Le seul moment où l’on ressent un peu quelque chose, c’est durant la crise d’angoisse de Riley, mais là encore, bien que logique, cette crise arrive comme un cheveu sur la soupe, sans avoir été préalablement amenée d’une quelconque manière. De fait, lorsqu’elle survient, on ne mesure pas vraiment l’étendu de sa gravité. On se contente en plus de nous montrer Riley entrain de respirer très fort. La mise en scène ne fait rien pour que l’on ressente viscéralement la souffrance de la jeune fille à cet instant, et même dans son cerveau, la crise ne prend forme que sous les traits d’un halo au milieu du poste de control, provoqué par l’agitation d’Anxiété. Pourtant, j’en ai déjà fais une de crise d’angoisse, je devrais être en empathie pour Riley. Sauf que sa représentation à l’écran manque tellement d’ampleur, que cela réduit grandement l’intensité de ce climix.
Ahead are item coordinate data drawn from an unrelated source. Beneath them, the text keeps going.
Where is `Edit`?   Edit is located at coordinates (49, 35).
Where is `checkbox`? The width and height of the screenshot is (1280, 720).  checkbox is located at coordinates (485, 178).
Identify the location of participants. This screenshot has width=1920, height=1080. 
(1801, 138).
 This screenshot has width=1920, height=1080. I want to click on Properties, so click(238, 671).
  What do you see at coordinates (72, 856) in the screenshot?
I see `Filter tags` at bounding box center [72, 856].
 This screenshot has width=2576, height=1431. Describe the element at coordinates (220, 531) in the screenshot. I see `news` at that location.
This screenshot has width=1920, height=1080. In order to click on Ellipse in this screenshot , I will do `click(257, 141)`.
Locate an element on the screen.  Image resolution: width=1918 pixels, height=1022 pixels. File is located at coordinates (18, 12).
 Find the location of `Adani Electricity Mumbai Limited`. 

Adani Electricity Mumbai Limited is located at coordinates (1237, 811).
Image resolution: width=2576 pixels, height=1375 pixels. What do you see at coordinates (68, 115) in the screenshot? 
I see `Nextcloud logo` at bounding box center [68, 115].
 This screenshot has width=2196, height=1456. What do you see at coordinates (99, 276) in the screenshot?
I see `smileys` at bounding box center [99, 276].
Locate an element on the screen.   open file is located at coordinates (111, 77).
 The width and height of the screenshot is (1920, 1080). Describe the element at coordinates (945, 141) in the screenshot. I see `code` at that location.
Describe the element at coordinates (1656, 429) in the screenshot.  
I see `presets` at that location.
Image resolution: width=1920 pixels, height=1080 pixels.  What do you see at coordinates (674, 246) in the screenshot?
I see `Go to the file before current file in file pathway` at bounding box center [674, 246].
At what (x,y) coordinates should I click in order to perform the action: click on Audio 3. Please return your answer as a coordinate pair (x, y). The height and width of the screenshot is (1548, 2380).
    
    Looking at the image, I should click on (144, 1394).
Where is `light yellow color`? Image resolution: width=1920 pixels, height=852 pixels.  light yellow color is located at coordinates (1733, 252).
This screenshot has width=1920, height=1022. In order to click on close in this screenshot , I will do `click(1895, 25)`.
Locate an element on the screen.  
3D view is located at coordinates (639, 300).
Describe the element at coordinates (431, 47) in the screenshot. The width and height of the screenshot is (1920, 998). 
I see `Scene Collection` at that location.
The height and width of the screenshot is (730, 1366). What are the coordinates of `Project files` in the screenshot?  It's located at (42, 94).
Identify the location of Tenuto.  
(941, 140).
Et si cette suite nous happe moins, c’est aussi parce qu’elle roule sur des rails déjà utilisés. A quelques exceptions près, le scénario suit quasiment la même trame que le précédant. Même en envoyant cette fois tout le quatuor d’émotions en vadrouille, l’intrigue ne tire aucun avantage de sa nouvelle dynamique de groupe. L’épopée cérébrale est beaucoup moins riche en péripéties, les lieux ont déjà été visité, on exploite assez peu leurs bouleversements causés par la préadolescence ou l’anxiété, et même certaines situations sont reprises presque telles quelles, comme ce moment de doute dans les abysses de la mémoire, où l’on essaye à nouveau de nous faire croire que tout est perdu et que nos héros sont condamnés à être oubliés. Sauf qu’ayant déjà vu cette scène auparavant, on sait pertinemment ce qu’il va arriver, alors on attend juste que la scène se termine sans être gagné par l’émotion.
Vice-Versa 2 est donc bien inférieur à son aîné mais reste tout de même un divertissement très appréciable. Malgré tout ce que j’ai pu lui reprocher, je trouve la personnification d’Anxiété et son traitement scénaristique particulièrement bien vu. Par ailleurs, la mise en scène et le rythme du film servent à merveille sa dimension humoristique. Il est d’une efficacité comique redoutable et sait encore faire preuve de créativité dans la caractérisation de ses protagonistes et dans les péripéties qu’ils rencontrent, même si c’est souvent assez gratuit, comme tous ces personnages de dessin animés ou de jeux vidéos qui n’ont strictement rien à foutre là, soyons honnêtes.
En définitif, Vice-Versa 2 est dans la moyenne haute des autres suites Pixar. De bonne facture et respectueuses de leurs aînés, mais artistiquement moins abouties et complètement dispensables. Et franchement, vu la flopée de suites qui arrivent, ça n’annonce rien de très réjouissant pour l’avenir du studio. Vous allez regrettez leurs cinq derniers films mal aimés, ça je vous le garanti.